F. Scott Fitzgerald Biography

·  Born in St. Paul, Minnesota, on September 24, 1896

·  Prosperous, but not “aristocratic” Midwestern family

o  Descendant of namesake Francis Scott Key (who wrote “The Star-Spangled Banner”), the father’s side had aristocratic background and the mother’s side was newly rich Irish immigrants

o  “That was always my experience: a poor boy in a rich town; a poor boy in a rich school; a poor boy in a rich man’s club.”

o  St. Paul’s Academy—a Catholic prep school where he played mediocre football and did poorly in academics

·  Princeton

o  Triangle Club (musicals)

o  uninterested in academic study; known as a poet

o  fell in love (Ginevra) and she ignored him

o  worked on a novel, The Romantic Egoist, which he never published

o  never graduated—most young men of higher social class joined the armed forces

·  World War I

o  joined as a lieutenant in 1917

o  wanted to be a dashing war hero; never actually fought in the war

o  sent to Camp Sheridan in Montgomery, AL, where he met Zelda Sayre (daughter of judge and belle of Montgomery society)

o  fell in love, agreed to be married

o  continued to work on novel
(“If I stopped working to finish the novel, I lost the girl.”)

·  Went to NY; couldn’t publish novel; Zelda ditched him

·  Went home to St. Paul to rework novel (driven by desire to marry Zelda)

o  Returned to NY and met Maxwell Perkins of Scribners Publishing

o  Published This Side of Paradise in 1920; reconnected with Zelda and married in New York cathedral

o  “I found that in 1919 I had made $800 by writing, that in 1920 I had made $18,000 [from] stories, picture rights, and book. My story price had gone from $30 to $1000.”

·  The Fitzgeralds embodied the spirit of the Jazz Age, “the greatest, gaudiest spree in history”

o  published The Beautiful and the Damned in 1921

o  moved to Great Neck, Long Island, where he began his extravagant life
with Zelda

§  lots of drinking and partying (he eventually became an alcoholic)

§  Zelda had a mental breakdown in 1928 and was institutionalized in 1930

·  The Great Gatsby, published 1925, was to secure his legacy in American literature.

·  Scott and Zelda moved to Europe and lived with other American expatriates, including Ernest Hemingway, E.E. Cummings, Ezra Pound, and others.

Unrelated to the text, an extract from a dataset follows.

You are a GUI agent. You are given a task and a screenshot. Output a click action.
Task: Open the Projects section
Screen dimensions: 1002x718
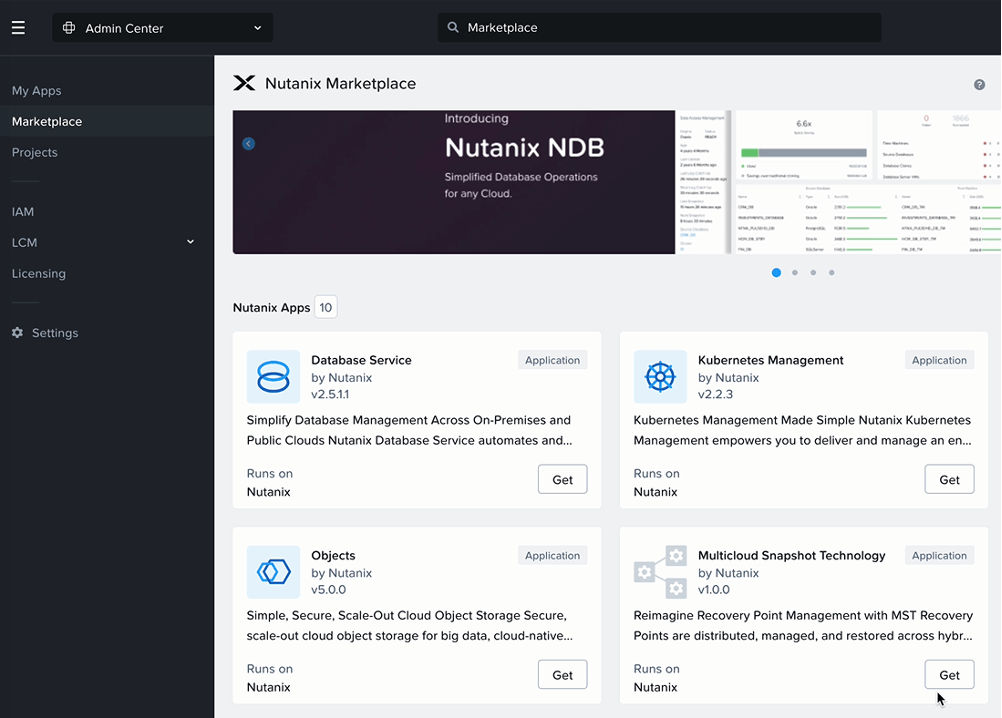pos(33,152)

·  1931: the Fitzgeralds final return to U.S. after several European trips.

o  Tender is the Night, published 1934

o  Rejected by public—later recognized as one of his greatest works

o  In debt, Scott became a screenwriter—only one credited screenplay

·  Died in 1940 of a heart attack (after many years of heavy drinking), with his last novel, The Last Tycoon, unfinished.

o  He had outlived the Jazz Age—and his prominence in it—and had not yet recovered a positive critical reputation.

·  In subsequent years, critics recognized his importance as a writer and the connection between his themes—love, money, dreams—and American identity.

·  Wrote 160 short stories and 4 finished novels; addressed the American Dream

o  usually tragic tone

o  graceful and elegant style (sometimes sentimental)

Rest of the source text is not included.